Sementara itu, rendahnya angka keterwakilan perempuan di beberapa Negara maju karena adanya saluran lain di luar jalur-jalur parlementer. Civil society ke Negara maju mempunyai akses yang luas. Artinya, selain politik elektoral, jalur-jalur civil society juga perlu diperkuat. Dalam riset DPP UGM, yang kemudian diterbitkan ke dalam buku “Reclaiming State” menjelaskan bagaimana gerakan masyarakat sipil berusaha untuk melakukan klaim kembali atas Negara.
Di sisi lain riset-riset juga masih sangat kurang dalam melihat partisipasi perempuan dalam politik karena yang perlu dikembangkan adalah kajian-kajian yang massif soal isu ini. Studi terakhir mencatat bahwa tingginya tingkat partisipasi perempuan di Pemilu Gubernur Jakarta kemarin hanya menempatkan perempuan sebagai pemilih. Faktornya adalah karena perempuan menjadi sasaran sosialisasi yang hanya terkait dengan hal teknis. Seperti kampanye kandidat yang banyak menyasar kelompok perempuan seperti kelompok pengajian atau majelis ibu-ibu. Padahal hal yang lebih penting adalah bagaimana peran perempuan sebelum dan setelah pemilu, ketika tingkat keterwakilan substantive perempuan masih kurang. Hanya 10 perempuan aktivis yang terpilih.

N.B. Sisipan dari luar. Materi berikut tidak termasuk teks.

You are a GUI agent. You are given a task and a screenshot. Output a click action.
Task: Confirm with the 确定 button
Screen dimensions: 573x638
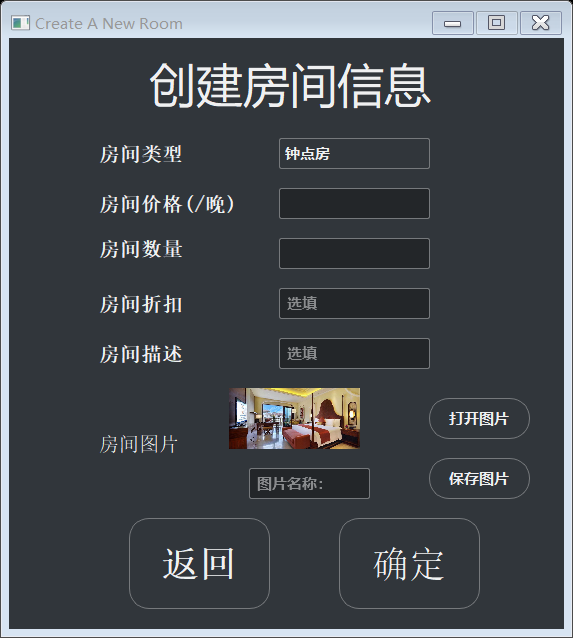(x=409, y=564)
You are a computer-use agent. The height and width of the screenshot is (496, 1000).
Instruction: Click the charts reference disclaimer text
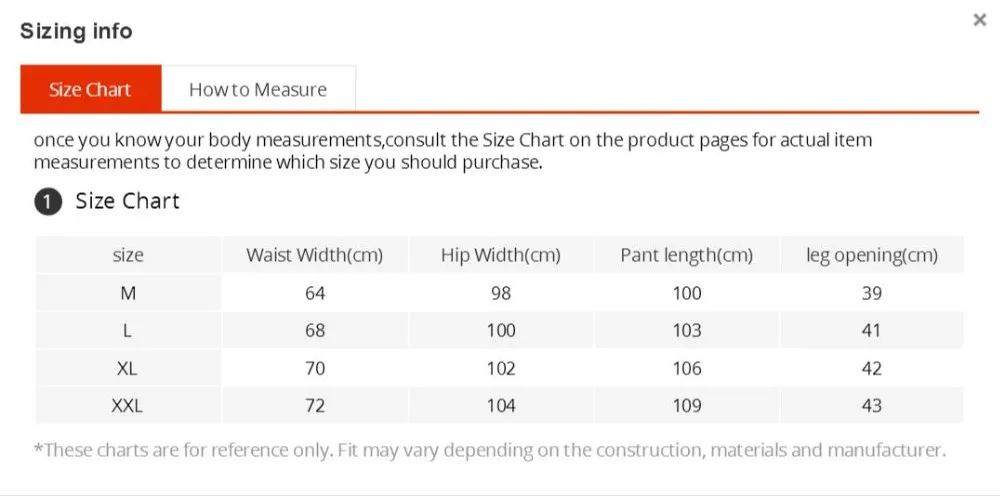[490, 450]
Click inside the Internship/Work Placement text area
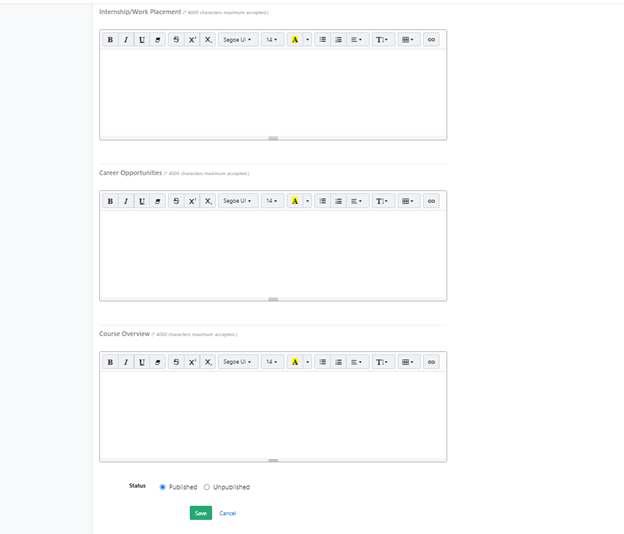This screenshot has height=534, width=624. (272, 92)
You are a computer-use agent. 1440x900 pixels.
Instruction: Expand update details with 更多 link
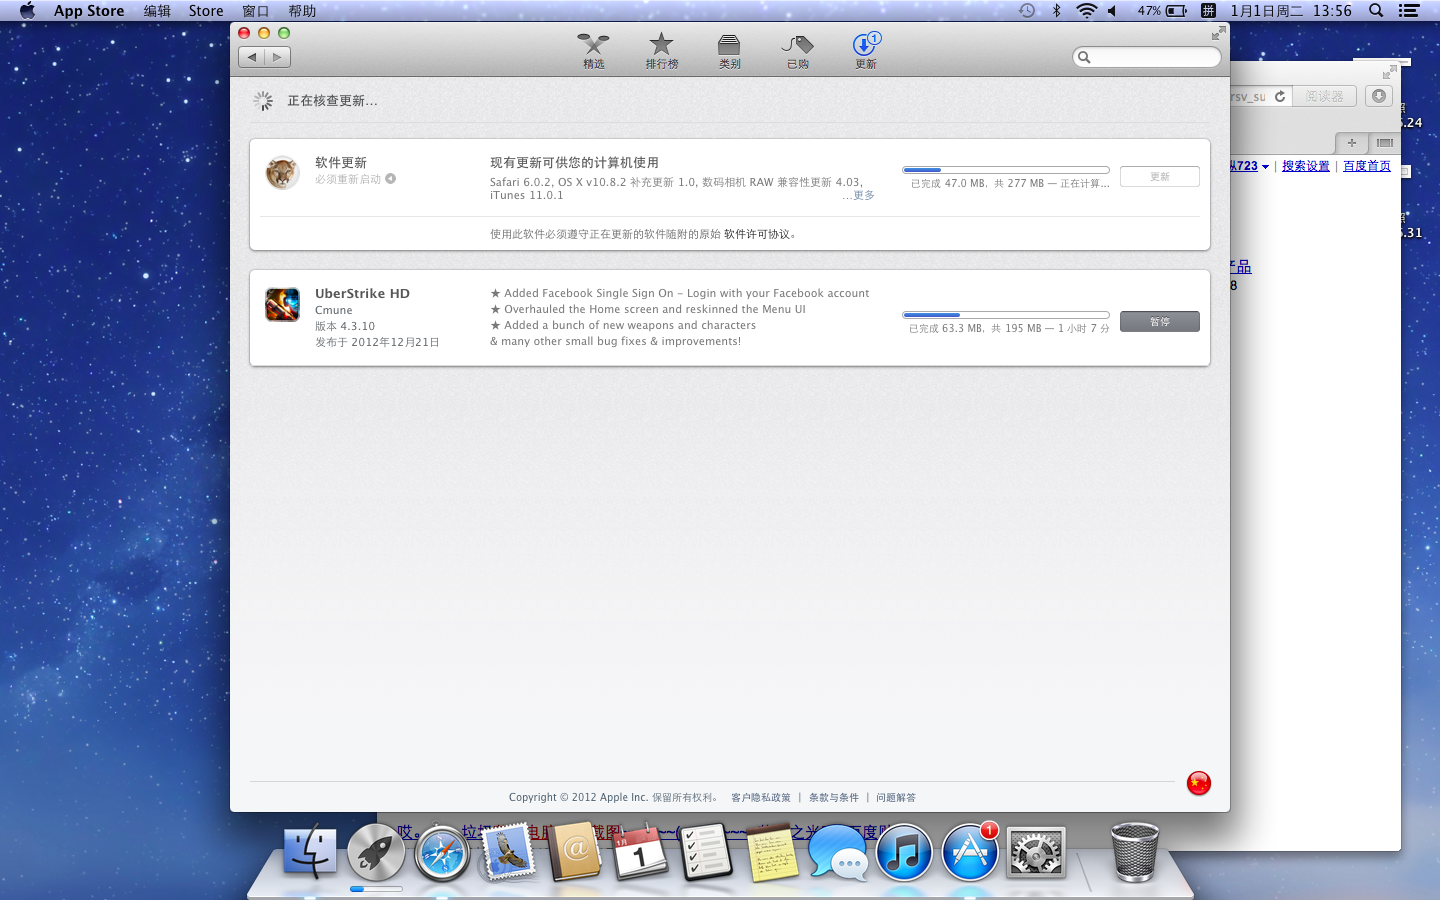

Untuk rekrutmen penyelenggara sendiri, berdasarkan UU Nomor 15 Tahun 2011 dalam aturan menyebutkan minimal 30 persen di penyelenggara nasional maupun lokal. Secara praktek di lapangan tidak sampai 30 persen. Hanya 1 dari tujuh anggota dari KPU Pusat yang perempuan, dan hanya 30 dari 170 anggota KPUD yang perempuan. Namun demikian, penyelenggara pemilu di Jogja mempunyai anggota perempuan yang secara kapasitas cukup kuat. Di Jogja ini adalah kota yang mempunyai gerakan masyarakat sipil yang berkembang. Hal ini yang menjelaskan penyelenggara pemilu dari perempuan mempunyai kapasitas yang lebih baik dibandingkan daerah lainnya. Tapi kita perlu juga melakukan eksplorasi dan riset-riset terkait dengan keterwakilan perempuan di penyelenggara sehingga tidak terjebak dengan diskursus partisipasi perempuan di lembaga perwakilan. (*)
Artikel ini ditulis oleh Nurayani, seorang Aktivis Perempuan di Kota Mataram.